Flatly maintaining the turn the camera on and bring the camera obsession, “Paranormal Activity” incorporates the “Cloverfield,” “Quarantine,” and “Blair Witch” point-of-view camera perspective (also used impressively by John Carpenter in the original “Halloween”). Little manifestations bring larger ones with no explanation.
You may not empathetically attach due to the editing, which covers several weeks. Those fade-outs and cuts detract and deflate. It’s the burning of the picture in an otherwise empty living room that seals the fright ratio. From that moment, the demonic presence takes control.
Micah and Katie have acutely synchronized acting abilities. You always view their conversations as plucked from reality, rather than staged.
Having gained a scariest movie of the year rep, “Paranormal Activity” will not be a smoothly orchestrated excursion. It has screams; it has sputters; you will think about it when you go to bed since a large portion of the scenes involve a bed, linens, pillows, and two people rolling and tumbling during their snooze.
∫ Law Abiding Citizen: What is justice? For the crime victim, it’s severe consequences for the perpetrator. Under the rule of law, the rules change —- the police have to jump through lots of procedural non-rights violation hoops, have solid admissible evidence, a jury that renders a 12-0 verdict, and a tough judge to give a maximum sentence.
More complicated from a random vigilante thriller, “Law Abiding Citizen” pummels an extreme example where the survivor (Clyde Shelton played by Gerald Butler) of a murderous home invasion happens to have Rambo styled Special Forces training and assassination skills from a stint with the CIA (or an equivalent).
Charles Bronson popularized striking back at muggers in a series of ‘70s flicks under the “Death Wish” franchise. When the plea-bargained murderers start dropping in agony, Shelton’s unflappable and manipulative persona places him in a Hannibal Lector category. He inhibits audience identification due to the growing extinct of his psychosis.
Can you imagine the straightforward voice uttering, “Good evening, Mr. Phelps” to a cunning, cerebral agent who’s plotting vengeance where the non-punished fall into a chainsaw massacre chamber of terrors?

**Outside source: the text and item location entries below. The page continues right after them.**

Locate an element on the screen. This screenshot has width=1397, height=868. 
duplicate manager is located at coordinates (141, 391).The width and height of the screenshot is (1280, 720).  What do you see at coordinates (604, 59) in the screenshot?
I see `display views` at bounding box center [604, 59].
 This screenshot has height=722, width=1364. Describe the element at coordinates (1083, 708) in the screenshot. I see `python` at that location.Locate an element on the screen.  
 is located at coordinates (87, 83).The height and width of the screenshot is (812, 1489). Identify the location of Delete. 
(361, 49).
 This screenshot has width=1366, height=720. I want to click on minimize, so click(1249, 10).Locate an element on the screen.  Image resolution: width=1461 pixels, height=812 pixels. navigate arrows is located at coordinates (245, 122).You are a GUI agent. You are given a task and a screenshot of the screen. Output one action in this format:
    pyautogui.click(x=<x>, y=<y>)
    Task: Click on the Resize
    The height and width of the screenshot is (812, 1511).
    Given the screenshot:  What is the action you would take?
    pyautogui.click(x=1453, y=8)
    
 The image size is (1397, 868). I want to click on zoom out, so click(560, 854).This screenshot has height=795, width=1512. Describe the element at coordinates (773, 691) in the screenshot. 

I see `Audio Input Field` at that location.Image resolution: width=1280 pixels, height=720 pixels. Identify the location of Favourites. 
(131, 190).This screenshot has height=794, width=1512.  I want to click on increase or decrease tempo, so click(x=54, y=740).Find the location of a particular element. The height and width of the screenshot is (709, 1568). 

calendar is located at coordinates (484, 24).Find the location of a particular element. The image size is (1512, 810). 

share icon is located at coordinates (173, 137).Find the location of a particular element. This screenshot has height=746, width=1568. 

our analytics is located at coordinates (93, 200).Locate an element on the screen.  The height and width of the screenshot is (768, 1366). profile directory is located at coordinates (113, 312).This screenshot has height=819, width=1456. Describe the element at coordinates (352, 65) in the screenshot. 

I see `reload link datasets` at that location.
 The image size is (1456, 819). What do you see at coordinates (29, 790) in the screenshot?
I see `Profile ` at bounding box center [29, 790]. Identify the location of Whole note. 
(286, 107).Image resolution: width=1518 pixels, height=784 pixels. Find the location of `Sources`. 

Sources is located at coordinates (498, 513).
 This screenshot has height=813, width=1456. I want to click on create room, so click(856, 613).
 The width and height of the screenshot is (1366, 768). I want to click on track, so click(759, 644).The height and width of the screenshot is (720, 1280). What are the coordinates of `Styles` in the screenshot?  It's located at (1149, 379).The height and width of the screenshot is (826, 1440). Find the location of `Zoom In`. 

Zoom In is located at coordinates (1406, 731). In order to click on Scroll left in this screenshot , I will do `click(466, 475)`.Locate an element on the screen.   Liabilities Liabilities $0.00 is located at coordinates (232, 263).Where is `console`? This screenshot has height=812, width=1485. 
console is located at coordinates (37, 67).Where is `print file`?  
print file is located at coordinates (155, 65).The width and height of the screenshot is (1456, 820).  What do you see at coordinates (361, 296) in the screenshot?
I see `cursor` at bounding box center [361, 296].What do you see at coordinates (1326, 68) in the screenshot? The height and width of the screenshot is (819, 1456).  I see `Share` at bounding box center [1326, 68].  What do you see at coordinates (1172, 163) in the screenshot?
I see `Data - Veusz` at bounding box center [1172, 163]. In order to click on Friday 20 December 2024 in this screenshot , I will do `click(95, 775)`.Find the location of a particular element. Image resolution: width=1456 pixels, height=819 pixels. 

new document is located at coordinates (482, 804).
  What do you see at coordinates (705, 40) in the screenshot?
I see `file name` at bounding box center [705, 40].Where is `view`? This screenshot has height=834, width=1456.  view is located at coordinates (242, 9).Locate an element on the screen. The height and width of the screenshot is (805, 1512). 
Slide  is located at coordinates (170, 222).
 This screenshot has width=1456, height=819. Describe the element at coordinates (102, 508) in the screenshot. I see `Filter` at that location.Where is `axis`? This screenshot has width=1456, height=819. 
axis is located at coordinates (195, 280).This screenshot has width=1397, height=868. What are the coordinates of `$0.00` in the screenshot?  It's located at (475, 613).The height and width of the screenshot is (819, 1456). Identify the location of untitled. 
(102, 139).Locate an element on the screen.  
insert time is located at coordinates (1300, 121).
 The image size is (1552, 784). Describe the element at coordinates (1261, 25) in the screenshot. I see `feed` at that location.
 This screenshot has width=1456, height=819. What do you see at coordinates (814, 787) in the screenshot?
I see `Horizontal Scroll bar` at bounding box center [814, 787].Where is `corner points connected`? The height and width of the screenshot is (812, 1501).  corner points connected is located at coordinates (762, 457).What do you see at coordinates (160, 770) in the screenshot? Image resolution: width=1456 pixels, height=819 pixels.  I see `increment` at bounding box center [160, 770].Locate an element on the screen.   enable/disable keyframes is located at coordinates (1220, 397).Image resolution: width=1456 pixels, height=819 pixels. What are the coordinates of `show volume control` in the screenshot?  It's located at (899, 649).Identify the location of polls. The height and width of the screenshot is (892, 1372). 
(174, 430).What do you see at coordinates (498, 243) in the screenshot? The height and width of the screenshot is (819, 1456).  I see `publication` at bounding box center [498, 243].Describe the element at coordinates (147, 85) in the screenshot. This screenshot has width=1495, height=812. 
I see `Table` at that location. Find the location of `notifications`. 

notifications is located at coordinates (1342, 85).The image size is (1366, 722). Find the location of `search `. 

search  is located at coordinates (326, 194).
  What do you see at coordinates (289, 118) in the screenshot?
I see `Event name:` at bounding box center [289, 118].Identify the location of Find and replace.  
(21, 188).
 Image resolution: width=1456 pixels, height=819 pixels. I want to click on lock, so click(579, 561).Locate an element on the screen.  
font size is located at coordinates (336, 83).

Losing the fallible morality debates of “Star Chamber,” “And Justice for All” or “Walking Tall,” the degree of calculated mutilation and Shelton’s ‘just business’ non-responsiveness to deaths increasingly distanced from the two killers of his family pushes the film past the ‘justice’ line in the sand.
“Law Abiding” recovers its mojo as Jamie Foxx (the embattled prosecutor) absorbs details and quickly sweeps the slaughter emphasis to a caper solving mystery.
UN-PREVIEWED:
∫ Amelia: We know Miss Earhart (Hillary Swank) won’t make it around the world in her plane, but a slight buzzer predicts Swank could strike award nomination goal as this early Aviatrix.
∫ Saw VI: Shawnee Smith said we learn more about the characters and their motivations. She also warned the sets were as disturbing as the finished product.
∫ This Is It: The King of Pop’s last stand. Will the edited together bits and pieces from his rehearsals from the world tour that was not to happen, be electrifying or solemn? The King of Pop reigns at cinemas starting Oct. 28.
∫ The Box: Can’t wait based on the preview. A young couple (Cameron Diaz, James Marsden) receives a mysterious delivery. They’re told by pressing the button a million bucks goes in their bank account, but somewhere a stranger dies. Visually and aesthetically, this has potential of a bizarre “Twilight Zone” intelligent thriller. It’s set for Nov. 6.